WHAT IS BEING ASKED: Please return, without any change, the lines of the material that begin with the line containing "This screenshot has width=828, height=586." and end with the line containing "list-item: ✓ se descarregado de 'Ediouro', então Mo… is", both included.

DATA RECORDS:
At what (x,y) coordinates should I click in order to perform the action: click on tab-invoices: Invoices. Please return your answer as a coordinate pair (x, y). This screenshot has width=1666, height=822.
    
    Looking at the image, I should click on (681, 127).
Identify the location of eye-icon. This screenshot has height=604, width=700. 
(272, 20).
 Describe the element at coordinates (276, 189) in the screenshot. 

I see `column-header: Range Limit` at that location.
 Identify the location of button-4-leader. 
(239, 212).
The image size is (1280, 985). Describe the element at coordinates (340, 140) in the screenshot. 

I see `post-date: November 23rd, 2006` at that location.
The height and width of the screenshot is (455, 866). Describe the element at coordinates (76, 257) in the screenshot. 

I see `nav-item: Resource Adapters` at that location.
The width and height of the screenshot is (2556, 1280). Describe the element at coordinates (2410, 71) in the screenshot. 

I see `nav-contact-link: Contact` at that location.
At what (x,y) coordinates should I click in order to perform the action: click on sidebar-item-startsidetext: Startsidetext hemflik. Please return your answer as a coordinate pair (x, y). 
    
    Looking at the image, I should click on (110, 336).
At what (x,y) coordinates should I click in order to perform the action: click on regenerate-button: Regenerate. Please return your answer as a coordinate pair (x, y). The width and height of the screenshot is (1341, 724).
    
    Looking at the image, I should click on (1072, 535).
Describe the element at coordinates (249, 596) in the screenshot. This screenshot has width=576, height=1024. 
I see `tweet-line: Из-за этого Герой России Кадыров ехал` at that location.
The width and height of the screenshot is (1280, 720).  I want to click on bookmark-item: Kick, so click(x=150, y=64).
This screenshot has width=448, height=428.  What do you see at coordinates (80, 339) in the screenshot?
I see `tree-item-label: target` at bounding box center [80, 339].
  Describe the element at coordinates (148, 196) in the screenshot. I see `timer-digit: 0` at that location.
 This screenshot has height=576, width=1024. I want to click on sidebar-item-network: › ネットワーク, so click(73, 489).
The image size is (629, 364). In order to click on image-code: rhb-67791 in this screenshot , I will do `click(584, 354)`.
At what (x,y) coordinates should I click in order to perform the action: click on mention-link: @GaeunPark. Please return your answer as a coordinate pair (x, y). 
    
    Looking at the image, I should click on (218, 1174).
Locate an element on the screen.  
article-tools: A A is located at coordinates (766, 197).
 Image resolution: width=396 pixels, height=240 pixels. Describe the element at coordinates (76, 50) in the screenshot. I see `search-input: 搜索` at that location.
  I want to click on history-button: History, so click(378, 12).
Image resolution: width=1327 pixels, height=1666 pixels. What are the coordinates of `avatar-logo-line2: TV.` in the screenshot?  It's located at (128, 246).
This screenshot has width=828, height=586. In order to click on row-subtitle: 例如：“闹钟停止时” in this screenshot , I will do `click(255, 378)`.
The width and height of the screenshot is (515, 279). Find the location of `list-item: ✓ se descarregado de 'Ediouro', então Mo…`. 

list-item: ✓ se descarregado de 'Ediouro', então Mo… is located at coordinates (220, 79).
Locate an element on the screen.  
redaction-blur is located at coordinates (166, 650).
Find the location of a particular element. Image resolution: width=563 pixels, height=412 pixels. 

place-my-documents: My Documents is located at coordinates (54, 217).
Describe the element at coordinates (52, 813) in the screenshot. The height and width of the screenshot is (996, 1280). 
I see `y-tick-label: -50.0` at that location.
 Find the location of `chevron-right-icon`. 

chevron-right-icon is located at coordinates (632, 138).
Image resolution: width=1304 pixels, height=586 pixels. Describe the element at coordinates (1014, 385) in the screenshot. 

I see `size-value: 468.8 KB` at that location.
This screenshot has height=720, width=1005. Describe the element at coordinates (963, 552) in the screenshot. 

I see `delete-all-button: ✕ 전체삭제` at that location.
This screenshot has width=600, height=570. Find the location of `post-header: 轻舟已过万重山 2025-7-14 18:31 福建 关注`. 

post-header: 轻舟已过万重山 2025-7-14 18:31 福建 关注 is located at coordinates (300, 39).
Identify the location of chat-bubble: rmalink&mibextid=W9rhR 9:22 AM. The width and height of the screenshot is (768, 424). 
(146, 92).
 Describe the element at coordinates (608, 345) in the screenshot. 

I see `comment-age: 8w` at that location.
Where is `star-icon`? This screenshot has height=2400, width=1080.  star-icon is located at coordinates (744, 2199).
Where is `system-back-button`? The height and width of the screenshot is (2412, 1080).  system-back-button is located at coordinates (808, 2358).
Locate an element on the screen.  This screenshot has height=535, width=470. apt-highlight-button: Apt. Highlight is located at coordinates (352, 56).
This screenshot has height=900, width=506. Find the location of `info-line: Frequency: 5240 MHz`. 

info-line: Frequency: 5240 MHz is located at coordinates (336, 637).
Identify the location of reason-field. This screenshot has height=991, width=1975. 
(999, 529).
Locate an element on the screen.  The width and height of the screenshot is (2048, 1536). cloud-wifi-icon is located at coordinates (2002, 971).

RESPONSE:
This screenshot has width=828, height=586. In order to click on row-subtitle: 例如：“闹钟停止时” in this screenshot , I will do `click(255, 378)`.
The width and height of the screenshot is (515, 279). Find the location of `list-item: ✓ se descarregado de 'Ediouro', então Mo…`. 

list-item: ✓ se descarregado de 'Ediouro', então Mo… is located at coordinates (220, 79).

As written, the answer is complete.